Download or read book A Hausa English Dictionary written by Paul Newman and published by Yale University Press. This book was released on 2007-01-01 with total page 267 pages. Available in PDF, EPUB and Kindle. Book excerpt: This up-to-date volume, the first Hausa-English dictionary published in a quarter of a century, is written with language learners and practical users in mind. With over 10,000 entries, it primarily covers Standard Nigerian Hausa but also includes numerous forms from Niger and other dialect areas of Nigeria. The dictionary includes new Hausa terminology for products, events, and activities of the modern world. Its definitions show the use of Hausa words in context, and particular attention is paid to idioms, figurative meanings, and special usages. As a guide to pronunciation, headwords and illustrative sentences are fully marked for tone and vowel length. The book adopts a unique approach to the presentation of verb forms that clarifies lexical relationships and their correct usage.

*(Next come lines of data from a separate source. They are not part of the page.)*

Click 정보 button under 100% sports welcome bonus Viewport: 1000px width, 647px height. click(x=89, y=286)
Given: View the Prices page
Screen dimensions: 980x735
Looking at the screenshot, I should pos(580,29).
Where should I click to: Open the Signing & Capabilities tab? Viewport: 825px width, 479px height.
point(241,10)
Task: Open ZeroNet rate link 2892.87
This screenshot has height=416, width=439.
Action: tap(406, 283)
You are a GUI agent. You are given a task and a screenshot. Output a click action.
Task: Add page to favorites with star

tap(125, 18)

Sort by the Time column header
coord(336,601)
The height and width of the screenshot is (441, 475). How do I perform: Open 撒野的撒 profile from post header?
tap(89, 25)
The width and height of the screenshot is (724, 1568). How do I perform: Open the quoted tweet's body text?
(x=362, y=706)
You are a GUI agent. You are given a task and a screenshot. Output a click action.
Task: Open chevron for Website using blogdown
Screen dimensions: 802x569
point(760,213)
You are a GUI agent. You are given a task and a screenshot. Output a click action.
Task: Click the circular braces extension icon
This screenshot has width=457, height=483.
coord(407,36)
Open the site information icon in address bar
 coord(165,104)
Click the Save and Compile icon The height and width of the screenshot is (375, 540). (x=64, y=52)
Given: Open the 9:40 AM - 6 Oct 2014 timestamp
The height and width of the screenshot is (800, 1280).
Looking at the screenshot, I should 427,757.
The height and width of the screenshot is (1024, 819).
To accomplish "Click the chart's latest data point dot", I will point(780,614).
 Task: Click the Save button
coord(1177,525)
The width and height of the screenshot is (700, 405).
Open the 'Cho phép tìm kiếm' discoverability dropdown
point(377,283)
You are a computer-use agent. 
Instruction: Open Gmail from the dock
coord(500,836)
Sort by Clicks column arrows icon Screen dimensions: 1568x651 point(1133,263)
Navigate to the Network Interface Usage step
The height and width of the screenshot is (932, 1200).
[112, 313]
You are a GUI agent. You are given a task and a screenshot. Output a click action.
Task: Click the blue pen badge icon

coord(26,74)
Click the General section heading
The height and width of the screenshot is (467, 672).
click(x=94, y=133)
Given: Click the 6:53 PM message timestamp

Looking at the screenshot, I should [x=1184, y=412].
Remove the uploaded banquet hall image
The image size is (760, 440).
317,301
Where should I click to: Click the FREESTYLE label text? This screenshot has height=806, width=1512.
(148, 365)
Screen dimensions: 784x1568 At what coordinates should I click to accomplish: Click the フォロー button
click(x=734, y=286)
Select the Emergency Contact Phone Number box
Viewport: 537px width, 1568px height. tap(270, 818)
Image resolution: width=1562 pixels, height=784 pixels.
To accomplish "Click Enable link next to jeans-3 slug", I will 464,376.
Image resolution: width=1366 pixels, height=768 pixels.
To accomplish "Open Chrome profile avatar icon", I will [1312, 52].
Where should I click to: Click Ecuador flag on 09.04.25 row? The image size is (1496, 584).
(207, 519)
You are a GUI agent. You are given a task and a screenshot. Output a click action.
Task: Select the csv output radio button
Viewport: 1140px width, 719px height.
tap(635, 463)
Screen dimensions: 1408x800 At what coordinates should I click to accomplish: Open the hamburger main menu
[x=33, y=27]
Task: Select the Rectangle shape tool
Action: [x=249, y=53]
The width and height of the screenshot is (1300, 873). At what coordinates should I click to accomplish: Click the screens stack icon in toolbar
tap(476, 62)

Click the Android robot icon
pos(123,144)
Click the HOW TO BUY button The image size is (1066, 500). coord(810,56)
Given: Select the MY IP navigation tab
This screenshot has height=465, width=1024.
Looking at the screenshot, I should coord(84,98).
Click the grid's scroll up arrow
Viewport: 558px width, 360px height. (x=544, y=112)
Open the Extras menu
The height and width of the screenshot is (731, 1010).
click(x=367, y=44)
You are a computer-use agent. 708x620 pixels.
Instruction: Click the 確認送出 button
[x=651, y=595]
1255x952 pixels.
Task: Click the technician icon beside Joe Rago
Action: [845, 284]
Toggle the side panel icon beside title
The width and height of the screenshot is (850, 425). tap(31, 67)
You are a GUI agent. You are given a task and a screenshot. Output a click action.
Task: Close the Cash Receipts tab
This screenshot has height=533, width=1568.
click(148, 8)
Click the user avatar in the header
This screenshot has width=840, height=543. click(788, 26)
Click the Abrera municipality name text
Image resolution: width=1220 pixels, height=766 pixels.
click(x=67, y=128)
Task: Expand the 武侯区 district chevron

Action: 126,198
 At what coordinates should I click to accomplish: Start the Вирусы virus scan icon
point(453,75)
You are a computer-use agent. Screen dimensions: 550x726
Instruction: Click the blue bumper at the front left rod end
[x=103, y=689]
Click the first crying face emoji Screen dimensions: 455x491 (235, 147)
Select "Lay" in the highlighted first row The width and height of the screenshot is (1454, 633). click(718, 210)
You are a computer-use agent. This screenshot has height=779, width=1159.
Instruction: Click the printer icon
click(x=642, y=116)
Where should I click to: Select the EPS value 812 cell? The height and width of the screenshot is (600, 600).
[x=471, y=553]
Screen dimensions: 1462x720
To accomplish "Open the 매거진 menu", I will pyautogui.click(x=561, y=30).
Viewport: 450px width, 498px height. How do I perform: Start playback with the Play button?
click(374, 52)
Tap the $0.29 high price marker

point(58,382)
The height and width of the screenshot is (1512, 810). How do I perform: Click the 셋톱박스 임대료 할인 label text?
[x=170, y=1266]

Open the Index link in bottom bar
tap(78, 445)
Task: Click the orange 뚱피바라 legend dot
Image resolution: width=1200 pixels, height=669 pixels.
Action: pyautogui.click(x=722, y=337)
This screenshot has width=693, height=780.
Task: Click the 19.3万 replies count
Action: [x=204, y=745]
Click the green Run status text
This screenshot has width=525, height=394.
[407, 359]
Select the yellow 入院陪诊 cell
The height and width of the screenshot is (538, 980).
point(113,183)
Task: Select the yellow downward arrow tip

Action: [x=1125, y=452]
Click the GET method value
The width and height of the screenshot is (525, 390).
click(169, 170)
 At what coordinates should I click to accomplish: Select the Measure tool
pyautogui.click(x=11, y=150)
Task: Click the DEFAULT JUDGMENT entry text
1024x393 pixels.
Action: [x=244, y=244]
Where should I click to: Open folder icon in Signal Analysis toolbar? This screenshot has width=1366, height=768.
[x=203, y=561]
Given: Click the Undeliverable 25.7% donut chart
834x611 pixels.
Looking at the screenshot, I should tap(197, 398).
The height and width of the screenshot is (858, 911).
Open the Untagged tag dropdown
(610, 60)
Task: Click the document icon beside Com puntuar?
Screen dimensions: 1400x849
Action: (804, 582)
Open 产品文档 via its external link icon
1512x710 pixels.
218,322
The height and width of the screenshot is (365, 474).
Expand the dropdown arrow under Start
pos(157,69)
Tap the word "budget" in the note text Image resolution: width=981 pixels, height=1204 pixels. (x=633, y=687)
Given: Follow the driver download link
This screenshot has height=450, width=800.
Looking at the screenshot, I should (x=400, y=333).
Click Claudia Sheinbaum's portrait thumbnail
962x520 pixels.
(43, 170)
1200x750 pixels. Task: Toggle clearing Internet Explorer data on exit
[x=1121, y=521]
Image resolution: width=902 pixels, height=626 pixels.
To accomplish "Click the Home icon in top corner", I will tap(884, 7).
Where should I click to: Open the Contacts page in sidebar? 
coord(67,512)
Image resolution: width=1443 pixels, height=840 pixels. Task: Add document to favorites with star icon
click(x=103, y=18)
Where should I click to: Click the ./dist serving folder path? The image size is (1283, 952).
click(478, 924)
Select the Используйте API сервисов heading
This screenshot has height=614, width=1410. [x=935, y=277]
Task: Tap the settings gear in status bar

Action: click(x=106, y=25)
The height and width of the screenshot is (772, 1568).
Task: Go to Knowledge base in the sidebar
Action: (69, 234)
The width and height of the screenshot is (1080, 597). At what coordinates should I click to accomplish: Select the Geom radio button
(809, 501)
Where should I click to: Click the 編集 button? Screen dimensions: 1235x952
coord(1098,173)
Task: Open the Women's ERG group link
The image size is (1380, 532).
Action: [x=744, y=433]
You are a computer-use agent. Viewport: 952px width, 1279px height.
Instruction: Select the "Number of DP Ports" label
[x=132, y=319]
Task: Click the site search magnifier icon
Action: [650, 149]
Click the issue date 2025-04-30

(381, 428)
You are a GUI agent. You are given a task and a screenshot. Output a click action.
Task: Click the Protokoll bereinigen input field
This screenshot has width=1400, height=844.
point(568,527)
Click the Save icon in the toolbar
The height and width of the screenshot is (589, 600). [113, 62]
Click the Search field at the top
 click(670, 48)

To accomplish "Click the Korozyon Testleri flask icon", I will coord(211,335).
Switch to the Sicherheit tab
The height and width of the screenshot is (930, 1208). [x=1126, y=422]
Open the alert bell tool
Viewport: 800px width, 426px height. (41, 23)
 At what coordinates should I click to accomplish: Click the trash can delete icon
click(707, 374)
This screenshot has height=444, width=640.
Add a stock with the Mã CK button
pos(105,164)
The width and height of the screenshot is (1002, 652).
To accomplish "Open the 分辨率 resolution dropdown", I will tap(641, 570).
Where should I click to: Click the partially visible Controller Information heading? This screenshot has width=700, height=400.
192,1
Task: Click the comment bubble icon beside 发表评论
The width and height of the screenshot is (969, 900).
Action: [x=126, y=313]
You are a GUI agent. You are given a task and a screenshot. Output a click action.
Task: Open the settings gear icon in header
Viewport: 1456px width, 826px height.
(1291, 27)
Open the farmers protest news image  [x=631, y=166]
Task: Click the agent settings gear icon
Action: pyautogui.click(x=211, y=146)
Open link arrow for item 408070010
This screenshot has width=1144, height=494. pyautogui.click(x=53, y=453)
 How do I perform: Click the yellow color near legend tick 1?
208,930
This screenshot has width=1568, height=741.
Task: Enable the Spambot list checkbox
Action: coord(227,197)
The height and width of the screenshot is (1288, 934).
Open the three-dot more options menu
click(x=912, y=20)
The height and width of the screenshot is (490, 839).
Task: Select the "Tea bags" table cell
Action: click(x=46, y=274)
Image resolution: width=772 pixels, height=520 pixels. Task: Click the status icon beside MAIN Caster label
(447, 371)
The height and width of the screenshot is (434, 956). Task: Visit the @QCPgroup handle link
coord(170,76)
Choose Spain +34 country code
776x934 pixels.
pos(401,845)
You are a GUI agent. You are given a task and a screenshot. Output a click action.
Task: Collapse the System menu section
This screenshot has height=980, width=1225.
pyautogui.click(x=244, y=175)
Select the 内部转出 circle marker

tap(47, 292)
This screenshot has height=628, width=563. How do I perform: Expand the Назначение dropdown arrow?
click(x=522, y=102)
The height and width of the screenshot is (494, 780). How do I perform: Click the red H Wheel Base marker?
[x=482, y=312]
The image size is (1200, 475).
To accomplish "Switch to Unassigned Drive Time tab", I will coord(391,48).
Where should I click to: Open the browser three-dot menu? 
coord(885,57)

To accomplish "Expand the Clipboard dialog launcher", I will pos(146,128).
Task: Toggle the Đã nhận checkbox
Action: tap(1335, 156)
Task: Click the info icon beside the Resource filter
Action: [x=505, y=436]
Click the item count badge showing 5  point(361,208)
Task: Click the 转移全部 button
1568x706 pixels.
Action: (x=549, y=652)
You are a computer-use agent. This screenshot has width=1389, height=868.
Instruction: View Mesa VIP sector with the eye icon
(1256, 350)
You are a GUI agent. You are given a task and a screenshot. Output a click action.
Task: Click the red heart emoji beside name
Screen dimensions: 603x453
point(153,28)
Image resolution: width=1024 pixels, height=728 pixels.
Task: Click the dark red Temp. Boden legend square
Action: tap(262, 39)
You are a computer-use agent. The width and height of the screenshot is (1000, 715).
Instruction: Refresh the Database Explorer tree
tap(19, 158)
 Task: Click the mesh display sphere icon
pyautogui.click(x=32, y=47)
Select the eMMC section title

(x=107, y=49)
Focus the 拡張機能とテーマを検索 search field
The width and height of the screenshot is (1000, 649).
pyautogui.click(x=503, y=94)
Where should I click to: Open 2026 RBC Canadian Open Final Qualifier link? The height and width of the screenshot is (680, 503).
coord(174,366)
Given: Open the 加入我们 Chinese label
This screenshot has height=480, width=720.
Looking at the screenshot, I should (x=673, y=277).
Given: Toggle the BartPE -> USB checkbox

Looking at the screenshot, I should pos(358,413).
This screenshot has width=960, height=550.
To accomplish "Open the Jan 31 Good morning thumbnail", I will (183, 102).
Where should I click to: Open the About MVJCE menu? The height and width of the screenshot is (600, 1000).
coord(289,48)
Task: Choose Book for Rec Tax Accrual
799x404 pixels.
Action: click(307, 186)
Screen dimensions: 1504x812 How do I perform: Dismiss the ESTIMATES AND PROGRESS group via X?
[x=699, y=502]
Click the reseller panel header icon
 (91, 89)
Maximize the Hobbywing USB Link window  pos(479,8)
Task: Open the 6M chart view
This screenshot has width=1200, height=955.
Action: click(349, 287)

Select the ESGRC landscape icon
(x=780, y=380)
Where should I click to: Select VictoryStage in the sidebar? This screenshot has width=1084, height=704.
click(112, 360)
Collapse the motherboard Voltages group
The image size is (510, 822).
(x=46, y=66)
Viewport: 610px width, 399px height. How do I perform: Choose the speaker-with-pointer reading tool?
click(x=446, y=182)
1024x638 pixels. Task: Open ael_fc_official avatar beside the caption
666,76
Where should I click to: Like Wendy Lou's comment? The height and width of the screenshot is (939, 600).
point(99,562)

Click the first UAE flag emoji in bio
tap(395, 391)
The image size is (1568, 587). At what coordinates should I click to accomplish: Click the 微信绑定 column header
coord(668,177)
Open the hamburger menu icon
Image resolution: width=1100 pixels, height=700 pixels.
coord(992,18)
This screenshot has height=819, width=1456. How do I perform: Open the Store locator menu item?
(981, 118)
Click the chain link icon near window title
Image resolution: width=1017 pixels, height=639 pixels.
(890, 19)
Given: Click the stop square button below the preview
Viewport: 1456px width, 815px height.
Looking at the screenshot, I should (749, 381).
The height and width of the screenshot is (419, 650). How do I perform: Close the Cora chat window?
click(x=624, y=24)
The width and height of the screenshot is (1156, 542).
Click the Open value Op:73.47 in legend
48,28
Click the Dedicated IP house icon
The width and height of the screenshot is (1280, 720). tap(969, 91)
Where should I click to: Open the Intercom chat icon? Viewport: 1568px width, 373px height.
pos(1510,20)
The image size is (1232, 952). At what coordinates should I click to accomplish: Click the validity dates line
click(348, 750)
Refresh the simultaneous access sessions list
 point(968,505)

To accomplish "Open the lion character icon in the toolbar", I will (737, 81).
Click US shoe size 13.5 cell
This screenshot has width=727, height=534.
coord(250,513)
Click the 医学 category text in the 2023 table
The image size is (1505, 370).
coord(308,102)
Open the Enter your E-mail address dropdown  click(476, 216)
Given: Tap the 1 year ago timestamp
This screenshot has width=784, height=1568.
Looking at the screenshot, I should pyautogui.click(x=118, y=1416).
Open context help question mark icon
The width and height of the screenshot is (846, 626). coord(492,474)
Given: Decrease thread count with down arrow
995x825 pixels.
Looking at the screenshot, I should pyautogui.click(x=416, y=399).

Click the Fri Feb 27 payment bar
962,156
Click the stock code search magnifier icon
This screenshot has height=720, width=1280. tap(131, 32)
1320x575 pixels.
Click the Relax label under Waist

Download or read book Memory Based Language Processing written by Walter Daelemans and published by Cambridge University Press. This book was released on 2005-09-01 with total page 199 pages. Available in PDF, EPUB and Kindle. Book excerpt: Memory-based language processing - a machine learning and problem solving method for language technology - is based on the idea that the direct reuse of examples using analogical reasoning is more suited for solving language processing problems than the application of rules extracted from those examples. This book discusses the theory and practice of memory-based language processing, showing its comparative strengths over alternative methods of language modelling. Language is complex, with few generalizations, many sub-regularities and exceptions, and the advantage of memory-based language processing is that it does not abstract away from this valuable low-frequency information. By applying the model to a range of benchmark problems, the authors show that for linguistic areas ranging from phonology to semantics, it produces excellent results. They also describe TiMBL, a software package for memory-based language processing. The first comprehensive overview of the approach, this book will be invaluable for computational linguists, psycholinguists and language engineers.